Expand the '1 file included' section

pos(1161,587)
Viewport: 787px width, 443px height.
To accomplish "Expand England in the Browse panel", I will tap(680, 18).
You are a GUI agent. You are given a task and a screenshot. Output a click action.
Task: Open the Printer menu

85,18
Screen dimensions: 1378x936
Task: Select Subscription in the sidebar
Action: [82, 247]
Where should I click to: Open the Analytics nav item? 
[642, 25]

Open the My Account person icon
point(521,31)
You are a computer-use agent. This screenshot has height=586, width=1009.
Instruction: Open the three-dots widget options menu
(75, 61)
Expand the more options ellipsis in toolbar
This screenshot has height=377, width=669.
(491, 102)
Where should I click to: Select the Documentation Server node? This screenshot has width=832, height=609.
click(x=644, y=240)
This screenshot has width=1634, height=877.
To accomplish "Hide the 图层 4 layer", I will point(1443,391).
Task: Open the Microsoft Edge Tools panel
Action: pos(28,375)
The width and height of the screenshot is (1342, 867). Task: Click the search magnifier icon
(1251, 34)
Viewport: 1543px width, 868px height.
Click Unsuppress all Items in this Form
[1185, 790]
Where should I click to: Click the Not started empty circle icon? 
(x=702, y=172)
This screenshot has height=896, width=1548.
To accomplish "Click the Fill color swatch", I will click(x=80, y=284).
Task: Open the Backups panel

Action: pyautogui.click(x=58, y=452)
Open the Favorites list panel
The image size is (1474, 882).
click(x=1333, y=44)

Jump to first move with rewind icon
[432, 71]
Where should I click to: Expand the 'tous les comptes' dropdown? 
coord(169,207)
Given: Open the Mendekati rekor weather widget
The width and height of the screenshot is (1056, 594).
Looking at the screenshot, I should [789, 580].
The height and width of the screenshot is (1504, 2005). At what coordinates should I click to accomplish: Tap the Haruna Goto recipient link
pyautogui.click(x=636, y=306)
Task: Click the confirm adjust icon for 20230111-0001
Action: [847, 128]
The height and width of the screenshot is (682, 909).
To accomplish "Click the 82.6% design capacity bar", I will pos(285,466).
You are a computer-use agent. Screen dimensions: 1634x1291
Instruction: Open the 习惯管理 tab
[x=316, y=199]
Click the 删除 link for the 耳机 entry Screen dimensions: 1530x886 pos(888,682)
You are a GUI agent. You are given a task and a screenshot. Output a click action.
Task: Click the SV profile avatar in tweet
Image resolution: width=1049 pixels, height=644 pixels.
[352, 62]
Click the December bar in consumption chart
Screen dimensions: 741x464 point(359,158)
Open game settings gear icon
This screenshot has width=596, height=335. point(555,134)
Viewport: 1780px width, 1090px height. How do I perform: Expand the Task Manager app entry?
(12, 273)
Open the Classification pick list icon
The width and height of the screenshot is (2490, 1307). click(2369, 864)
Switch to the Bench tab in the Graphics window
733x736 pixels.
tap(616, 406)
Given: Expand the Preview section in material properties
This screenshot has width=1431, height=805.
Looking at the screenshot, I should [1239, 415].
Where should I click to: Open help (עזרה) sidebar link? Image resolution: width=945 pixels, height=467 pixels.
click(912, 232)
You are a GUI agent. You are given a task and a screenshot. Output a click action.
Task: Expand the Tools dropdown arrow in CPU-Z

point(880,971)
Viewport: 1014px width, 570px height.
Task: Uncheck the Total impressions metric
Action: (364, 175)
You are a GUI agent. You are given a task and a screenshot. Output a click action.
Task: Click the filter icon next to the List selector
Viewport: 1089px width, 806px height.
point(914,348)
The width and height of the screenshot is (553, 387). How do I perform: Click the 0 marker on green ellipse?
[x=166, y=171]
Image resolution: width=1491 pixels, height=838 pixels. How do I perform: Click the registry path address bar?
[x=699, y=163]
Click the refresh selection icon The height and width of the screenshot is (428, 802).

◇ ◇ ◇ ◇ ◇

-- What this task involves --
An exact repeat of the whole listing above is needed; write it out now.

-- Written response --
Expand the '1 file included' section

pos(1161,587)
Viewport: 787px width, 443px height.
To accomplish "Expand England in the Browse panel", I will tap(680, 18).
You are a GUI agent. You are given a task and a screenshot. Output a click action.
Task: Open the Printer menu

85,18
Screen dimensions: 1378x936
Task: Select Subscription in the sidebar
Action: [82, 247]
Where should I click to: Open the Analytics nav item? 
[642, 25]

Open the My Account person icon
point(521,31)
You are a computer-use agent. This screenshot has height=586, width=1009.
Instruction: Open the three-dots widget options menu
(75, 61)
Expand the more options ellipsis in toolbar
This screenshot has height=377, width=669.
(491, 102)
Where should I click to: Select the Documentation Server node? This screenshot has width=832, height=609.
click(x=644, y=240)
This screenshot has width=1634, height=877.
To accomplish "Hide the 图层 4 layer", I will point(1443,391).
Task: Open the Microsoft Edge Tools panel
Action: pos(28,375)
The width and height of the screenshot is (1342, 867). Task: Click the search magnifier icon
(1251, 34)
Viewport: 1543px width, 868px height.
Click Unsuppress all Items in this Form
[1185, 790]
Where should I click to: Click the Not started empty circle icon? 
(x=702, y=172)
This screenshot has height=896, width=1548.
To accomplish "Click the Fill color swatch", I will click(x=80, y=284).
Task: Open the Backups panel

Action: pyautogui.click(x=58, y=452)
Open the Favorites list panel
The image size is (1474, 882).
click(x=1333, y=44)

Jump to first move with rewind icon
[432, 71]
Where should I click to: Expand the 'tous les comptes' dropdown? 
coord(169,207)
Given: Open the Mendekati rekor weather widget
The width and height of the screenshot is (1056, 594).
Looking at the screenshot, I should [789, 580].
The height and width of the screenshot is (1504, 2005). At what coordinates should I click to accomplish: Tap the Haruna Goto recipient link
pyautogui.click(x=636, y=306)
Task: Click the confirm adjust icon for 20230111-0001
Action: [847, 128]
The height and width of the screenshot is (682, 909).
To accomplish "Click the 82.6% design capacity bar", I will pos(285,466).
You are a computer-use agent. Screen dimensions: 1634x1291
Instruction: Open the 习惯管理 tab
[x=316, y=199]
Click the 删除 link for the 耳机 entry Screen dimensions: 1530x886 pos(888,682)
You are a GUI agent. You are given a task and a screenshot. Output a click action.
Task: Click the SV profile avatar in tweet
Image resolution: width=1049 pixels, height=644 pixels.
[352, 62]
Click the December bar in consumption chart
Screen dimensions: 741x464 point(359,158)
Open game settings gear icon
This screenshot has width=596, height=335. point(555,134)
Viewport: 1780px width, 1090px height. How do I perform: Expand the Task Manager app entry?
(12, 273)
Open the Classification pick list icon
The width and height of the screenshot is (2490, 1307). click(2369, 864)
Switch to the Bench tab in the Graphics window
733x736 pixels.
tap(616, 406)
Given: Expand the Preview section in material properties
This screenshot has width=1431, height=805.
Looking at the screenshot, I should [1239, 415].
Where should I click to: Open help (עזרה) sidebar link? Image resolution: width=945 pixels, height=467 pixels.
click(912, 232)
You are a GUI agent. You are given a task and a screenshot. Output a click action.
Task: Expand the Tools dropdown arrow in CPU-Z

point(880,971)
Viewport: 1014px width, 570px height.
Task: Uncheck the Total impressions metric
Action: (364, 175)
You are a GUI agent. You are given a task and a screenshot. Output a click action.
Task: Click the filter icon next to the List selector
Viewport: 1089px width, 806px height.
point(914,348)
The width and height of the screenshot is (553, 387). How do I perform: Click the 0 marker on green ellipse?
[x=166, y=171]
Image resolution: width=1491 pixels, height=838 pixels. How do I perform: Click the registry path address bar?
[x=699, y=163]
Click the refresh selection icon The height and width of the screenshot is (428, 802).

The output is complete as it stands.